3 Charity Strategies to Cope With Rising Taxes

There’s no “new new” in philanthropy, but standbys come back into favor with changing times, according to Carol Kroch, managing director for wealth and philanthropic planning at Wilmington Trust.

“Because of the increased wealth from the past couple of years — certainly this year has been a very good year in the equity market  — people are focusing more on the philanthropic side,” Kroch said in a recent telephone interview.

She noted that her clients have shown particular interest in three areas.

From a tax-planning perspective, appreciated securities have returned to the fore, Kroch said. Wealthy taxpayers are allowed to take a 30% deduction for gifts of appreciated stock to public charities and certain foundations.

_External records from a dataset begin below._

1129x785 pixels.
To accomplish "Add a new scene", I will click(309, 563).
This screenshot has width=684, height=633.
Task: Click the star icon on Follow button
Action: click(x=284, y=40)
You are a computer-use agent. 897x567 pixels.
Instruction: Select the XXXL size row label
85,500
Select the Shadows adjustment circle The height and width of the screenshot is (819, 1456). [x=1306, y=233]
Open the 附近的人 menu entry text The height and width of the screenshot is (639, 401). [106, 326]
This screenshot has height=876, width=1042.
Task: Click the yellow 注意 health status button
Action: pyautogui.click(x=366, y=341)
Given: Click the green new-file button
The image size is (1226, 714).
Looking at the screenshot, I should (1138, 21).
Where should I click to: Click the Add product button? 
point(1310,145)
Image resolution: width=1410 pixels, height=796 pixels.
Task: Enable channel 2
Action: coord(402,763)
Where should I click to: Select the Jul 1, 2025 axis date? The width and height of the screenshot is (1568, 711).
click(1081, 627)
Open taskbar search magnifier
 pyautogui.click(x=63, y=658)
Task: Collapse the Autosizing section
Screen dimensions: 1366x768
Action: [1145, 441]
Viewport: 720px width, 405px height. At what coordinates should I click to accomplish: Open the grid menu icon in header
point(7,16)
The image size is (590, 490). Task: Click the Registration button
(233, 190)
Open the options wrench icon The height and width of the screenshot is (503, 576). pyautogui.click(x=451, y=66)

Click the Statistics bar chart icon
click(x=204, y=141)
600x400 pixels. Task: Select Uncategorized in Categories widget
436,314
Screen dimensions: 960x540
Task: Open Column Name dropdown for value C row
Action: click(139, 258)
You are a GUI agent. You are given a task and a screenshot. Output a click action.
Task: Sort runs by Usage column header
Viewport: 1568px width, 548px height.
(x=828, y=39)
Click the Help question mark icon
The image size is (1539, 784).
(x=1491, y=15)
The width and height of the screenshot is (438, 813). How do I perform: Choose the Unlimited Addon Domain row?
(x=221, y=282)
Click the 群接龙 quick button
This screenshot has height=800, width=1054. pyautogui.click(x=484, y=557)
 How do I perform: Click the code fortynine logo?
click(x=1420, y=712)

“In 2008, when you touted the virtues of being able to transfer your appreciated securities and diversify them in a tax-deferred mechanism, people looked at you and asked, ‘What appreciation?’” It has taken time to build back up after 2008, Kroch said.

“It’s not new, but a good time for them.”

Another tax-favored technique that has gained renewed interest as tax rates have increased is charitable remainder trusts. A CRT allows the donor to benefit a charity and benefit himself or a family member with annual payments from the trust for up to 20 years or the lives of the beneficiaries. At the end of the term, remaining assets are distributed to one or more qualified charities.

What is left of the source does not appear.